Ouverture avec la Ballade n°1 op 23 en sol mineur, surnommée La favorite. La favorite est la préférée de Chopin, mais aussi du public qui retrouve avec délectation les grandes vadrouilles et les vagabondages spirituels d’un poète inspiré du clavier. Flânerie sublime sur un ton plaintif et doux. Mélange de mélancolie et de sérénité pour un chant modulé avec gravité où ombre et lumière ont la part belle. Passages brillants de l’un à l’autre pour une narration nimbée d’une vie intense. Et où les grappes d’accords enrobent une mélodie tout en subtils contrastes et sinuosités.
Des états d’âme de Chopin aux Jeux d’eau de Ravel, il n’y a qu’un pas. Images sonores fluides et fuyantes pour une narration brève qui, tout en se défendant d’être «debussyste» ou impressionniste, aurait tendance à être «lisztienne». En se rappelant toujours, pour ces ondes cristallines qui cascadent sur les touches d’ivoire, l’exergue du poète Henri de Régnier, mise en marge des pages par les mains de Ravel lui-même: «Dieu fluvial riant de l’eau qui le chatouille...» Un moment singulier et unique dans l’œuvre pianistique de Ravel.
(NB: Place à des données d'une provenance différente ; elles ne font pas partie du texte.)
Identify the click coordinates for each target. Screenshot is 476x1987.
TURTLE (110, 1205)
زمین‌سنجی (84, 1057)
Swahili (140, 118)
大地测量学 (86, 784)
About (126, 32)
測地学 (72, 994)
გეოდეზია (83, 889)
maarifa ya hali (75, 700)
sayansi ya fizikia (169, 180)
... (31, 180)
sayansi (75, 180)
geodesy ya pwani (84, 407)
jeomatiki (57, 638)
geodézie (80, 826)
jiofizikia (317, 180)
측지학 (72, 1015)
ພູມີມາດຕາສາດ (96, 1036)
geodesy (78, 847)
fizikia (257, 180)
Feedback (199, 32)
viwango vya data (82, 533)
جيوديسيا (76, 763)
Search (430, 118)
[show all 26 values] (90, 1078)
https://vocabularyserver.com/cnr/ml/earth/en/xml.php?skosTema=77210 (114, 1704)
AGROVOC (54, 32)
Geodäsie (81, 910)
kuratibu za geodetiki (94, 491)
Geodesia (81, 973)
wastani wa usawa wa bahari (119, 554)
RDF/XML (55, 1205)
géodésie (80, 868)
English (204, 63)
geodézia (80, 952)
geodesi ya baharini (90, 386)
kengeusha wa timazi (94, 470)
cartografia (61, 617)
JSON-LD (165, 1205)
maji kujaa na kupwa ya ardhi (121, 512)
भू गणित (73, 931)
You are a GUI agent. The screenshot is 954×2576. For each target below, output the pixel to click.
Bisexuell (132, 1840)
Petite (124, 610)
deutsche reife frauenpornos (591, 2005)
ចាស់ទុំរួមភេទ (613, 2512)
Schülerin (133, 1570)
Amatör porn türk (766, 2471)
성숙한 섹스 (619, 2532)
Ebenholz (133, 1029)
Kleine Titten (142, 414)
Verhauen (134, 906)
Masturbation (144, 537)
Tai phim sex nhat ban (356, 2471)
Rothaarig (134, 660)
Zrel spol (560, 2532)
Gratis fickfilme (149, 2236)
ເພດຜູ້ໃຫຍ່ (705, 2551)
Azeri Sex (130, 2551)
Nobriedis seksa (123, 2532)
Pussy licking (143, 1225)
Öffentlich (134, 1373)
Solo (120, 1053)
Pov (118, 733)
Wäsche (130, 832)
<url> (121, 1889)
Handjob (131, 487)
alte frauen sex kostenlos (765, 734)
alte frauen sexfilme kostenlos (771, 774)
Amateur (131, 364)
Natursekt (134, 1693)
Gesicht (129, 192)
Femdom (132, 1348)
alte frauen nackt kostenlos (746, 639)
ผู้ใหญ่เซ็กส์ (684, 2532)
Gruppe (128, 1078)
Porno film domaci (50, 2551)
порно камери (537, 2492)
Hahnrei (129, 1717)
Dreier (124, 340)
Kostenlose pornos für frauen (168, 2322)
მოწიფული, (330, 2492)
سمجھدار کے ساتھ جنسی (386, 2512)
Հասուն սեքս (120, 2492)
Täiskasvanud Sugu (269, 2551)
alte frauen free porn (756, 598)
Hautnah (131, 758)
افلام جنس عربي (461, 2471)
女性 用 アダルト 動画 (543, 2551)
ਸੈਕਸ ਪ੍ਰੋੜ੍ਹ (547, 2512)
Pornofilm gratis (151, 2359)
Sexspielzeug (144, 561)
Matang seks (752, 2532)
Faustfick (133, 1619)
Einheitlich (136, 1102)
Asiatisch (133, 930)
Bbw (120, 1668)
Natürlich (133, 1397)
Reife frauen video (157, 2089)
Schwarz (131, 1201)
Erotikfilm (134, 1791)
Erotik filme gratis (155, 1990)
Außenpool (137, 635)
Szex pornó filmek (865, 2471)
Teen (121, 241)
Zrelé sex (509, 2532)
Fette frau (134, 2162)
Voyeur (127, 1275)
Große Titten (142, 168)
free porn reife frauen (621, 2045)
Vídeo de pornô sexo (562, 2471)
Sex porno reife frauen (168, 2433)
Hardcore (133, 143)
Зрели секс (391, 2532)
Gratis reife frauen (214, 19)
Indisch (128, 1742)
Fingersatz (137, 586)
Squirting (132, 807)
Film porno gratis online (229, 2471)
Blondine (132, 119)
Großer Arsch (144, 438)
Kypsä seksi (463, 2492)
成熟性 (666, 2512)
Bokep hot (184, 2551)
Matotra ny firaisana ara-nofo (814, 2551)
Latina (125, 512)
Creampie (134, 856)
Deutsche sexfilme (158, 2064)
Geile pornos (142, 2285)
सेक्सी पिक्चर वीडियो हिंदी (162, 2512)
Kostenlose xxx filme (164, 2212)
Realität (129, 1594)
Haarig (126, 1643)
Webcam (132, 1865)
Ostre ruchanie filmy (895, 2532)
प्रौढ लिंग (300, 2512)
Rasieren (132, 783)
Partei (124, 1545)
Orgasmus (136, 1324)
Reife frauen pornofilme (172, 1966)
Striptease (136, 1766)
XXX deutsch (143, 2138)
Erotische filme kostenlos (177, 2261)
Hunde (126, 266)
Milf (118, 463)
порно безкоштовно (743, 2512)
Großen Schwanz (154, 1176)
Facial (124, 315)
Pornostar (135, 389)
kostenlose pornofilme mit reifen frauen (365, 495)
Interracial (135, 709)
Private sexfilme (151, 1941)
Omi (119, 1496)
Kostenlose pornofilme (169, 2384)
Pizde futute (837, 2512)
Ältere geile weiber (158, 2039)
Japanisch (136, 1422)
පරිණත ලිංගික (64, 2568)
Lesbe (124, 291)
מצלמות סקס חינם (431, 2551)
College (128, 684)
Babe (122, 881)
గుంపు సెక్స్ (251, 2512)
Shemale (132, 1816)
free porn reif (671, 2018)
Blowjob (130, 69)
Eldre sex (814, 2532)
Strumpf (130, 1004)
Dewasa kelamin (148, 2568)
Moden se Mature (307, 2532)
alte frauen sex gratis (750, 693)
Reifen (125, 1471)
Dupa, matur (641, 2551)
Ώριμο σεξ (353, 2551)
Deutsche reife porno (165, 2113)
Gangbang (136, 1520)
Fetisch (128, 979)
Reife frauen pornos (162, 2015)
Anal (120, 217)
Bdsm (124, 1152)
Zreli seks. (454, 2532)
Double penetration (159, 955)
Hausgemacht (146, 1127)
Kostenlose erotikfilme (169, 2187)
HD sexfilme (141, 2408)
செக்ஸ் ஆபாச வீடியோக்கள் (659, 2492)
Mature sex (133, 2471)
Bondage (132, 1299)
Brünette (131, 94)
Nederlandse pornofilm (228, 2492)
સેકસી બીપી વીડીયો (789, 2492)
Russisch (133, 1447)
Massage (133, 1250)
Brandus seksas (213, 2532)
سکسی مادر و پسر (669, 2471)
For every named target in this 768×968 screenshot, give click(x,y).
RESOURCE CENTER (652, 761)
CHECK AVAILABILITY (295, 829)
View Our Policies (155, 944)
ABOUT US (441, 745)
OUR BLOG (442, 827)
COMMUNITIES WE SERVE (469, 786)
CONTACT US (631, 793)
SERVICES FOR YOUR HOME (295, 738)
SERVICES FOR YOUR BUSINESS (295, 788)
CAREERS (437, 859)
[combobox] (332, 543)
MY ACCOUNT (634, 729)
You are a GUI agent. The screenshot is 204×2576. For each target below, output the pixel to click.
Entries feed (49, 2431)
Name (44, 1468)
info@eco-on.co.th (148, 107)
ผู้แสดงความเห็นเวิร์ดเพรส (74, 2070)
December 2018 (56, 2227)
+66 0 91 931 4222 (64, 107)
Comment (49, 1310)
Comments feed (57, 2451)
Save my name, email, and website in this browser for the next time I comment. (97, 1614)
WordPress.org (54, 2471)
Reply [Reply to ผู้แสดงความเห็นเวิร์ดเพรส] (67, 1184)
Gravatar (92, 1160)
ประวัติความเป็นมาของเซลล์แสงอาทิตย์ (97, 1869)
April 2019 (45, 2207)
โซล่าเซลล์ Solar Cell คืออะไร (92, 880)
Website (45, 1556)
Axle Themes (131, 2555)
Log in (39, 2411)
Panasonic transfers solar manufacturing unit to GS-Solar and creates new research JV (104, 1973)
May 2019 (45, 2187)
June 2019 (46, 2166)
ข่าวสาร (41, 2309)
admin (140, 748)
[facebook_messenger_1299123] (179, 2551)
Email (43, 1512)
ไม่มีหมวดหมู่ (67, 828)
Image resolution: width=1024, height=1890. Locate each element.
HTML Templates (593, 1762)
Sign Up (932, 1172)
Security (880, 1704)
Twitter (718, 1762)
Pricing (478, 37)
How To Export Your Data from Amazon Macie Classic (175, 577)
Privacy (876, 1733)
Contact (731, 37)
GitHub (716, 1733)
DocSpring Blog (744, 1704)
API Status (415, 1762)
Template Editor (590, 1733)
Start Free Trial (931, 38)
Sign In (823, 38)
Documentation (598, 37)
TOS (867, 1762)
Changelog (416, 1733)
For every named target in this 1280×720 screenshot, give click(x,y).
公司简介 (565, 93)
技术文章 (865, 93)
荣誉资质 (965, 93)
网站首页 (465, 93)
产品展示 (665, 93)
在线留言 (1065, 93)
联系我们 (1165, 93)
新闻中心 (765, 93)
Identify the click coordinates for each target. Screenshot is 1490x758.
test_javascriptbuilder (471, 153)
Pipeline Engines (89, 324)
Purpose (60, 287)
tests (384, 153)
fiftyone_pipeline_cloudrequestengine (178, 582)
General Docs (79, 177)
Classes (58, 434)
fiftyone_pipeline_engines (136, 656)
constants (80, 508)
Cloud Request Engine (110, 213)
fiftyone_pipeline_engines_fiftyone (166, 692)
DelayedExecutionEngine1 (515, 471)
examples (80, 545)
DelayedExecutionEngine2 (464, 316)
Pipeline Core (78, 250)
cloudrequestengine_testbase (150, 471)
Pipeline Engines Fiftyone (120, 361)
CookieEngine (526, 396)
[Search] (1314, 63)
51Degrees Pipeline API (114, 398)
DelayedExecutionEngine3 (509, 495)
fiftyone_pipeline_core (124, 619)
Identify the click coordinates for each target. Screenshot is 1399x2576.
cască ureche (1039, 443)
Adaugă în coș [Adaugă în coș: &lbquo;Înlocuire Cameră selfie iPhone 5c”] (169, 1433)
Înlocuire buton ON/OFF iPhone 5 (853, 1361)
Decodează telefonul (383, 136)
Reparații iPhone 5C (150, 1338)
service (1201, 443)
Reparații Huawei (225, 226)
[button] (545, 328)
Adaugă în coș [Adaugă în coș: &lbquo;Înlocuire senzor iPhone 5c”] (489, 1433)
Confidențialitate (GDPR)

Comme un retour aux sources et par un mystérieux fil d’or qui relie tout ce menu adroitement concocté, arrivent ces six magnifiques Impromptus op 5 de Jean Sibelius. Ces «impromptus» qui ont inspiré autant Schumann, Chopin, Schubert que Liszt, Scriabine et Fauré... Sibelius leur réserve un traitement bien romantique en y incorporant rythmes, cadences et surtout splendides paysages d’une Finlande couverte de neige, de hêtres, de bouleaux et de lacs assoupis dans des forêts profondes.
Pour terminer, la grande, la seule sonate du compositeur des Rhapsodies hongroises. Et on nomme bien entendu la Sonate en si mineur de Frantz Liszt. Si Clara Schumann a émis des réserves devant cette œuvre éruptive (elle l’a jugée cacophonique!), Wagner, par contre (qui n’en dénonçait pas moins parfois «les boursouflures lisztiennes»), n’a pas tari d’éloges devant cet opus bicéphale avec ses deux thèmes faisant affronter le bien et le mal. Faust et Méphistophélès ne sont pas loin dans cette fougue tzigane où, entre ombre et lumière, le clavier a des éclats de diamants.
Une œuvre difficile (ce n’est pas pour rien que Arrau, Argerich, Berezovsky et Kissin s’y sont essayés, et avec quelle maîtrise!) pour traduire toutes les contradictions humaines entre notion de paradis perdu et de mortification rédemptrice. Des arpèges dissolvants, des rythmes sabbatiques, des croches obstinées, des mesures haletantes, des tensions tourmentées, des évasions célestes, c’est tout cela cette œuvre imposante, d’une grande puissance narrative et qui requiert une habile dextérité pour une interprétation sans faille.
Grande gerbe de fleurs avec standing ovation pour Laura Mikkola, une ambassadrice de charme et de talent pour qui la musique se confond sans nul doute avec la lumière et la majesté de sa native Finlande.